Assignment: Wherever the line with "You are a computer-use agent. Image" sits in the listing below, transcribe from it up to and including the line with "You are a computer-use agent. The image size is (1384, 696).", exactly, and leave the remaining lines out.

Data for review:
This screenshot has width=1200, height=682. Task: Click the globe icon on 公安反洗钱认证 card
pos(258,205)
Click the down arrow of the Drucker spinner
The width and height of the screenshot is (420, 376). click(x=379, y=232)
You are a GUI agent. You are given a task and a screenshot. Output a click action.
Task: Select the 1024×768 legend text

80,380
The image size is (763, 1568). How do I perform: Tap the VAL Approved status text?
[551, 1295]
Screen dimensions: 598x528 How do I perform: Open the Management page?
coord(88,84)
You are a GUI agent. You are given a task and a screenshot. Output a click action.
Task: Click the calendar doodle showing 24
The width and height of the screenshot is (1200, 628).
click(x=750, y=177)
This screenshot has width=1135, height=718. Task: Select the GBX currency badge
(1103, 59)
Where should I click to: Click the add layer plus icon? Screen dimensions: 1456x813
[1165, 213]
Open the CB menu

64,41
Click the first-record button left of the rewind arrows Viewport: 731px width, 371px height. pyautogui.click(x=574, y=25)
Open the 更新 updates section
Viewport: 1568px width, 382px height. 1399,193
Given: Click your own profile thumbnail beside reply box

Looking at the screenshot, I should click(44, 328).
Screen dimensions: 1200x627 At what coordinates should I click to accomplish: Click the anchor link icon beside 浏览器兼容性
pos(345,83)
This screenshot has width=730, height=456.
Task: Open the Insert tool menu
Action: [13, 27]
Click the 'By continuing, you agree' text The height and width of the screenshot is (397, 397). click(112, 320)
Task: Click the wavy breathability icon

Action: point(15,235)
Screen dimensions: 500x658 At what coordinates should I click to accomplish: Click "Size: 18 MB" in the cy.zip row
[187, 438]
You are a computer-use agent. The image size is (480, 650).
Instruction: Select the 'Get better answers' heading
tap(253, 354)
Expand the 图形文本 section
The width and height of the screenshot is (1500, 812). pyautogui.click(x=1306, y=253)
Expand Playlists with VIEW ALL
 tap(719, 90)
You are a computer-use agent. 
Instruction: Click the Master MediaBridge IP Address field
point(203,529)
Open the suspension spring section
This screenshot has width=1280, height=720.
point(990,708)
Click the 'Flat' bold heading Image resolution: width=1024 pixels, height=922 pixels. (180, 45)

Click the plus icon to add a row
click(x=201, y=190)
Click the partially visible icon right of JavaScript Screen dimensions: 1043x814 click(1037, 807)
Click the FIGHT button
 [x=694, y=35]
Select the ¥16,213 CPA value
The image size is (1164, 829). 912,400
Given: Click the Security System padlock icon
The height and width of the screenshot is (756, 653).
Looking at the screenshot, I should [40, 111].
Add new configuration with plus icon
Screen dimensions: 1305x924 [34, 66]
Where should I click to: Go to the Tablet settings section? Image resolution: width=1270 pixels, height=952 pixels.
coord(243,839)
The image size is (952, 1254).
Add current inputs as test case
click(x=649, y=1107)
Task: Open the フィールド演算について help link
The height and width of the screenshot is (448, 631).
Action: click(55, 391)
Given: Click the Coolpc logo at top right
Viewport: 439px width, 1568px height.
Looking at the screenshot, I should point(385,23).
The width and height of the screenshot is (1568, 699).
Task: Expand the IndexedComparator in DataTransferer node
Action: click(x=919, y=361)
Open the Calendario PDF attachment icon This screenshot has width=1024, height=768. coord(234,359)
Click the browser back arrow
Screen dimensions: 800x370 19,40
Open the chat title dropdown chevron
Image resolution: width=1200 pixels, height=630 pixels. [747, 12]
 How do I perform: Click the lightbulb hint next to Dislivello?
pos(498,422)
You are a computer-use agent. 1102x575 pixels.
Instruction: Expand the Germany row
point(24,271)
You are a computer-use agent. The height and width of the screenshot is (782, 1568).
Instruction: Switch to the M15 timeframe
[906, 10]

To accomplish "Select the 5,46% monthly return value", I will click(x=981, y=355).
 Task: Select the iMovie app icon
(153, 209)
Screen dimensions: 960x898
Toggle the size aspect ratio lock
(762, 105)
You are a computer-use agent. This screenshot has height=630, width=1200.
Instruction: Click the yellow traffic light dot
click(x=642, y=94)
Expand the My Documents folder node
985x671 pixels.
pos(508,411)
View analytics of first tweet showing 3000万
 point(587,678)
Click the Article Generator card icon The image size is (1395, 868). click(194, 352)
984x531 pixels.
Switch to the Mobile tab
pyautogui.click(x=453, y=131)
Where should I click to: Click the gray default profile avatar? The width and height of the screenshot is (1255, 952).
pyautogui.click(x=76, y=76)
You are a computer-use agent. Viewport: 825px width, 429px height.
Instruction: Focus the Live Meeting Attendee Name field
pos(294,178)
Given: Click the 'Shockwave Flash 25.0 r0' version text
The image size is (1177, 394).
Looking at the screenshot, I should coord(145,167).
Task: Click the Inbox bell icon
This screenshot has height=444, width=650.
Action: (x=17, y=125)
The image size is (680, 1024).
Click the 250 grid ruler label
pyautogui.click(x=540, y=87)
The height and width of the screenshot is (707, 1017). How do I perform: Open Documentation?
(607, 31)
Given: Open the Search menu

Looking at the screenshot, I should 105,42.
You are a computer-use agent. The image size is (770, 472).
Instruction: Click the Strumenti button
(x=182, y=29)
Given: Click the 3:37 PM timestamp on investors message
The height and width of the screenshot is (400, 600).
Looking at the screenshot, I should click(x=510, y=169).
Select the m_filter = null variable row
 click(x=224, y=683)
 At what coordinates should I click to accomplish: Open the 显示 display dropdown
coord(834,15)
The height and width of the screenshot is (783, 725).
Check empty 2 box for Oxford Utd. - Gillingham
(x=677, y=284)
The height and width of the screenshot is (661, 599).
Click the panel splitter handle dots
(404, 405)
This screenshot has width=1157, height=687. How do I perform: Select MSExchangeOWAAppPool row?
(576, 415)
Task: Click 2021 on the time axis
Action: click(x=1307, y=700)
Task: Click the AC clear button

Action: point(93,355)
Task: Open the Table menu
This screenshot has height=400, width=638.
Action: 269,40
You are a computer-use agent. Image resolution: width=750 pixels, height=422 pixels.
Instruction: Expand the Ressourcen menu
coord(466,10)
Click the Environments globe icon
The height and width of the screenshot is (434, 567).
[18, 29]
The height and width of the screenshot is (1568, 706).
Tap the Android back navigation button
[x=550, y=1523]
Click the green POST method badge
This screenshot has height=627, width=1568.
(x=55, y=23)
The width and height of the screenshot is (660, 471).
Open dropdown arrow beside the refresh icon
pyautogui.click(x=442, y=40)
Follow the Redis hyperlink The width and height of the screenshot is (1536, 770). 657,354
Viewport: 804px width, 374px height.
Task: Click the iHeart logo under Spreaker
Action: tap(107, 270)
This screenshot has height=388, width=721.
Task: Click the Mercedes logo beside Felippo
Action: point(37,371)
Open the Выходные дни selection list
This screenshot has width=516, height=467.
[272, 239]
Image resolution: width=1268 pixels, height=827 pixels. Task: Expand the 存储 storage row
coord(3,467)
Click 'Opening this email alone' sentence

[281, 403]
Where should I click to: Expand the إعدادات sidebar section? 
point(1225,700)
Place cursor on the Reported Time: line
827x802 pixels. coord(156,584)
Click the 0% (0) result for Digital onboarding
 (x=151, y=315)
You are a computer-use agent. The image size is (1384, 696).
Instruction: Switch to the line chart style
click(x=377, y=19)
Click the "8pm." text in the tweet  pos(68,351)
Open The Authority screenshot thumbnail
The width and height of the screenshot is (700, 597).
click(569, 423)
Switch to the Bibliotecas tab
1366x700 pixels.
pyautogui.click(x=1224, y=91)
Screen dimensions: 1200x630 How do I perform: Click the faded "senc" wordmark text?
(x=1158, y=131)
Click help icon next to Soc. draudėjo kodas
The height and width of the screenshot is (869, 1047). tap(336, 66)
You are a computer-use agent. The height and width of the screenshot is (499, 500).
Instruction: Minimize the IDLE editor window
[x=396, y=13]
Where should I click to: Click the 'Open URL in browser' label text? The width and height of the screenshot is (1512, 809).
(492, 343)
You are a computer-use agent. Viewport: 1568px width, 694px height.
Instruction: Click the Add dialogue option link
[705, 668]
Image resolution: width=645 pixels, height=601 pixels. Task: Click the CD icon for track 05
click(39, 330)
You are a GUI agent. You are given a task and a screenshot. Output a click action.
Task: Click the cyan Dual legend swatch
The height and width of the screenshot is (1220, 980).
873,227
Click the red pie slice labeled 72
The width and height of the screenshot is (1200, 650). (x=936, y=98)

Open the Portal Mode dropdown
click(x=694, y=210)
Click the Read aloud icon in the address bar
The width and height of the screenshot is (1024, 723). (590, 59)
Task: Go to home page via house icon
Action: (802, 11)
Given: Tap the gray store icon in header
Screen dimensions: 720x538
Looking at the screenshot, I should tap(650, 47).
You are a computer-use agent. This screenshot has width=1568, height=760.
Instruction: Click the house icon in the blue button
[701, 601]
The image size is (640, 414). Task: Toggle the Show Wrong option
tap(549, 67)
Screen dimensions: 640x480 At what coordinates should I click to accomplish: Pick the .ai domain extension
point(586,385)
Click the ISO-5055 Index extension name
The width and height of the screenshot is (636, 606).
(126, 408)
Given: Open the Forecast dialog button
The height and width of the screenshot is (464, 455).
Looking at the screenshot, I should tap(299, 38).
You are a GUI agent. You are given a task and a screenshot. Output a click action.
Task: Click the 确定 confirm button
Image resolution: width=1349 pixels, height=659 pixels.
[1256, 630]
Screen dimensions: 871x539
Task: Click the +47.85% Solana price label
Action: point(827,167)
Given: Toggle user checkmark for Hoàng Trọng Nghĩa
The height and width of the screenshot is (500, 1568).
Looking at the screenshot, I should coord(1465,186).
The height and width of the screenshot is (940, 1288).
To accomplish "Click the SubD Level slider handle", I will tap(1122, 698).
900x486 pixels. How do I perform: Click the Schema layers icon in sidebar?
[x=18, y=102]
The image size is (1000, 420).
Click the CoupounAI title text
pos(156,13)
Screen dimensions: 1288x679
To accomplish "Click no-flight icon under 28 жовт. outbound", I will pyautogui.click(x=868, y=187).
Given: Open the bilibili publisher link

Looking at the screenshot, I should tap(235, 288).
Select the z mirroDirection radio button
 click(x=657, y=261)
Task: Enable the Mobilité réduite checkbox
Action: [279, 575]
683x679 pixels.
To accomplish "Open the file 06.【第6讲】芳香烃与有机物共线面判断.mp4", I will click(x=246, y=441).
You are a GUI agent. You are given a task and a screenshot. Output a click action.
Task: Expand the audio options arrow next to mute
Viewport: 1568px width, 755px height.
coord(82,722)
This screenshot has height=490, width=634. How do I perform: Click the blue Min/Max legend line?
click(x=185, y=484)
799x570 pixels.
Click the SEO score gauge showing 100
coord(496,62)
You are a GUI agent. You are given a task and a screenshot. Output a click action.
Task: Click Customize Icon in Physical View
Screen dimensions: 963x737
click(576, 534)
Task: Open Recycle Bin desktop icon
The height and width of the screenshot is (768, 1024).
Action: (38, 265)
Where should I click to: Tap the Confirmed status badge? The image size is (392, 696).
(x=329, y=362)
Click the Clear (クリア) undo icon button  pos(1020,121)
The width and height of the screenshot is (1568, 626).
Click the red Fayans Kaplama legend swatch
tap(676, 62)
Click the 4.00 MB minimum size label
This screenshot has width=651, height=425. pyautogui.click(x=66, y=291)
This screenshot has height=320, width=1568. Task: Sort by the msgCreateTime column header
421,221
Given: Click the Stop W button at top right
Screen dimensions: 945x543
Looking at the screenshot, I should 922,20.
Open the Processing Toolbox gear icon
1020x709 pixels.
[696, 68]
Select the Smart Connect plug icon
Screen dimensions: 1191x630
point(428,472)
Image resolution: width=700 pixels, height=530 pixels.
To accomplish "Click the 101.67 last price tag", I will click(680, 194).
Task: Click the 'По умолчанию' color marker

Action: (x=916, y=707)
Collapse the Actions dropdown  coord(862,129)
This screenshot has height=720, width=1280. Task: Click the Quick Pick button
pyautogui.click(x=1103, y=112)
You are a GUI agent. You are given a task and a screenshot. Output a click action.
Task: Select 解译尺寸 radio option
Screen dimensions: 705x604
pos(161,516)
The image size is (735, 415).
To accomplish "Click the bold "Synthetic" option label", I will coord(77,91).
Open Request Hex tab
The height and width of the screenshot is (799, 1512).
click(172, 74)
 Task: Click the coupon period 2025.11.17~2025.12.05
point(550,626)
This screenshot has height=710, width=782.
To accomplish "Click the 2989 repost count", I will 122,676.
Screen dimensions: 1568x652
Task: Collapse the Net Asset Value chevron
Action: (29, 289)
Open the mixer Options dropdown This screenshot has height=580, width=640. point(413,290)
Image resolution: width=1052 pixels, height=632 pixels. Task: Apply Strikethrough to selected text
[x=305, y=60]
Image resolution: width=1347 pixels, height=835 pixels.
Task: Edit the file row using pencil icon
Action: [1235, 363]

Completed exercise:
You are a computer-use agent. Image resolution: width=750 pixels, height=422 pixels.
Instruction: Expand the Ressourcen menu
coord(466,10)
Click the Environments globe icon
The height and width of the screenshot is (434, 567).
[18, 29]
The height and width of the screenshot is (1568, 706).
Tap the Android back navigation button
[x=550, y=1523]
Click the green POST method badge
This screenshot has height=627, width=1568.
(x=55, y=23)
The width and height of the screenshot is (660, 471).
Open dropdown arrow beside the refresh icon
pyautogui.click(x=442, y=40)
Follow the Redis hyperlink The width and height of the screenshot is (1536, 770). 657,354
Viewport: 804px width, 374px height.
Task: Click the iHeart logo under Spreaker
Action: tap(107, 270)
This screenshot has height=388, width=721.
Task: Click the Mercedes logo beside Felippo
Action: point(37,371)
Open the Выходные дни selection list
This screenshot has width=516, height=467.
[272, 239]
Image resolution: width=1268 pixels, height=827 pixels. Task: Expand the 存储 storage row
coord(3,467)
Click 'Opening this email alone' sentence

[281, 403]
Where should I click to: Expand the إعدادات sidebar section? 
point(1225,700)
Place cursor on the Reported Time: line
827x802 pixels. coord(156,584)
Click the 0% (0) result for Digital onboarding
 (x=151, y=315)
You are a computer-use agent. The image size is (1384, 696).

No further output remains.